Currencies are traded in dollar amounts known as “lots”. 1 lot is equal to $1,000, which controls $100,000 in currency. This is what is recognized as the “margin”. You can handle $100,000 worth of currency for only 1,000 dollars. This is what is known as “Higher Leverage”.

Currencies are constantly traded in pairs in the FOREX. The pairs have a distinctive notation that expresses what currencies are becoming traded. The symbol for a currency pair will constantly be in the type ABC/DEF. ABC/DEF is not a genuine currency pair, it is an instance of a symbol for a currency pair. In this instance ABC is the symbol for 1 nations currency and DEF is the symbol for yet another nations currency.

Right here are some of the widespread symbols utilized in the Forex:

USD – The US Dollar

EUR – The currency of the European Union “EURO”

GBP – The British Pound

JPN – The Japanese Yen

CHF – The Swiss Franc

AUD – The Australian Dollar

CAD – The Canadian Dollar

There are symbols for other currencies as effectively, but these are the most frequently traded ones.

A currency can under no circumstances be traded by itself. So you can not ever trade a EUR by itself. You constantly will need to examine 1 currency with yet another currency to make a trade doable.

Some of the widespread PAIRS are:

EUR/USD Euro / US Dollar


USD/JPY US Dollar / Japanese Yen

“Dollar Yen”

GBP/USD British Pound / US Dollar


USD/CAD US Dollar / Canadian Dollar

“Dollar Canada”

AUD/USD Australian Dollar/US Dollar

“Aussie Dollar”

USD/CHF US Dollar / Swiss Franc


EUR/JPY Euro / Japanese Yen

“Euro Yen”

The listed currency pairs above appear like a fraction. The numerator (major of the fraction or “left” of the / nonetheless you want to SEE it) is known as the base currency. The denominator (bottom of the fraction or “ideal” of the /nonetheless you want to SEE it) is known as the counter currency. When you location an order to get the EUR/USD, for instance, you are basically getting the EUR and promoting the USD. If you had been to sell the pair, you would be promoting the EUR and getting the USD. So if you get or sell a currency PAIR, you are getting/promoting the base currency. You are constantly undertaking the opposite of what you did with to base currency with the counter currency.

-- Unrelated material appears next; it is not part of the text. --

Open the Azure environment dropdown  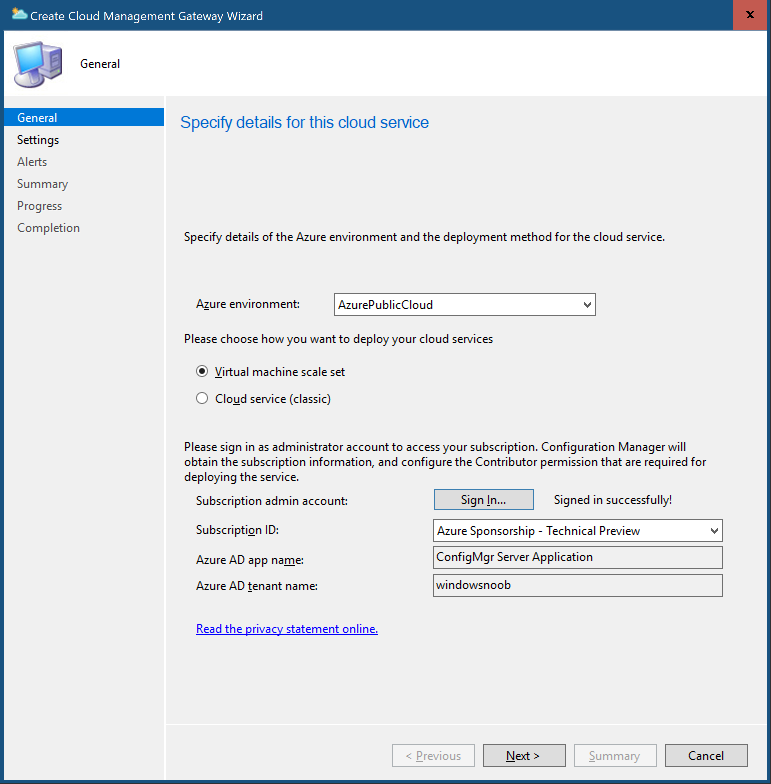click(464, 304)
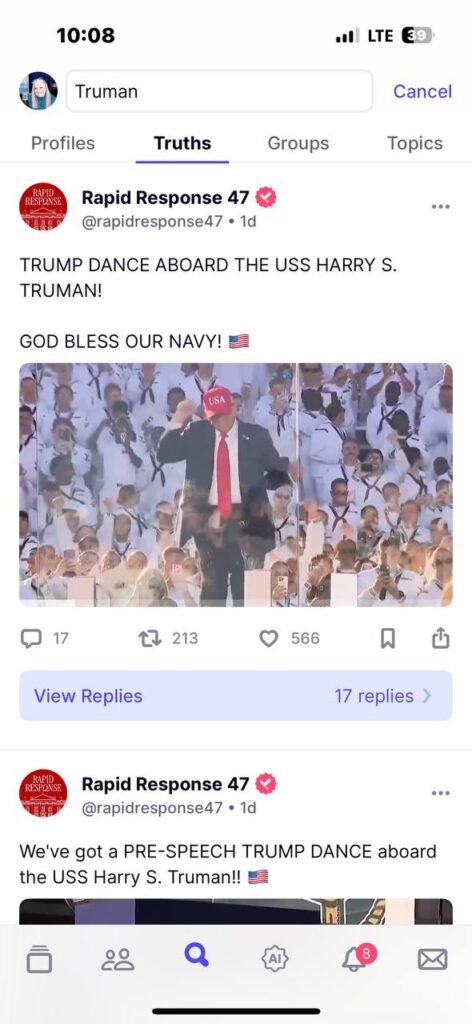Select the Topics tab
The image size is (472, 1024).
[x=415, y=144]
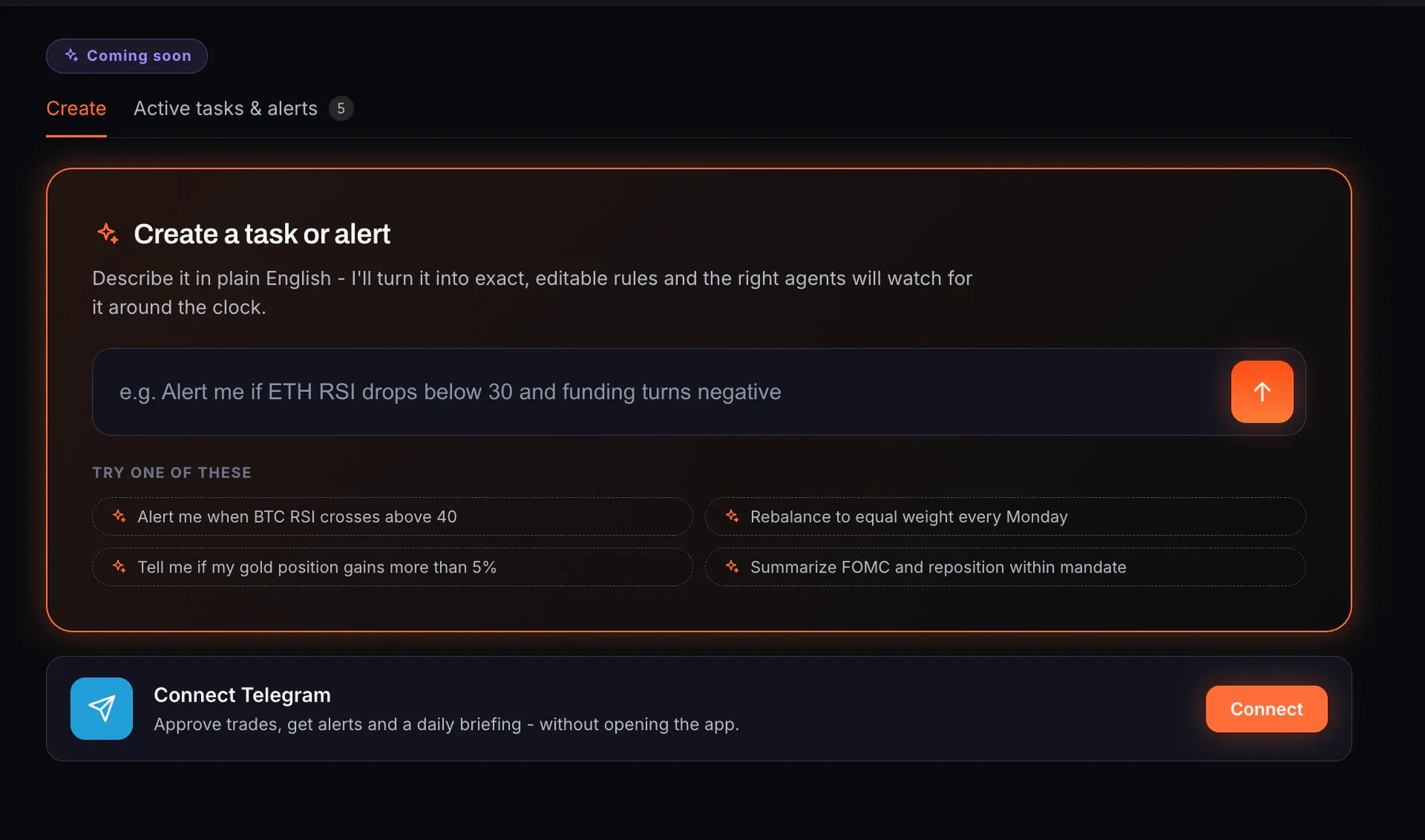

If this appears confusing then you are in luck. You can constantly get by with just pondering of the complete pair as 1 item. Then you are just getting or promoting that 1 item. Considering like this will nonetheless allow you to location trades. You only will need to be conscious of the base/counter notion for Basic Evaluation problems.

So why is it crucial to know about the base/counter currency? The base/counter currency notion illustrates what is basically taking location in a Forex transaction. Some of you reading this, know that brief-promoting was restricted in the stock market place *(Quick-promoting is exactly where you sell a stock/currency/solution/commodity 1st and then attempt to get it back at a reduce price tag later). But in the FOREX you are constantly getting 1 currency (base) and promoting yet another (counter). If you sell the pair you are merely flipping which 1 you get and which 1 you sell. The transaction is basically the similar. This enables you to brief-sell with no restrictions.

You want to be capable to brief-sell with no restrictions so you can make cash when the market place drops as effectively as when it rises. The difficulty with regular stock market place trading is that the market place has to go up for you to make cash. With FOREX trading you can make cash in all directions.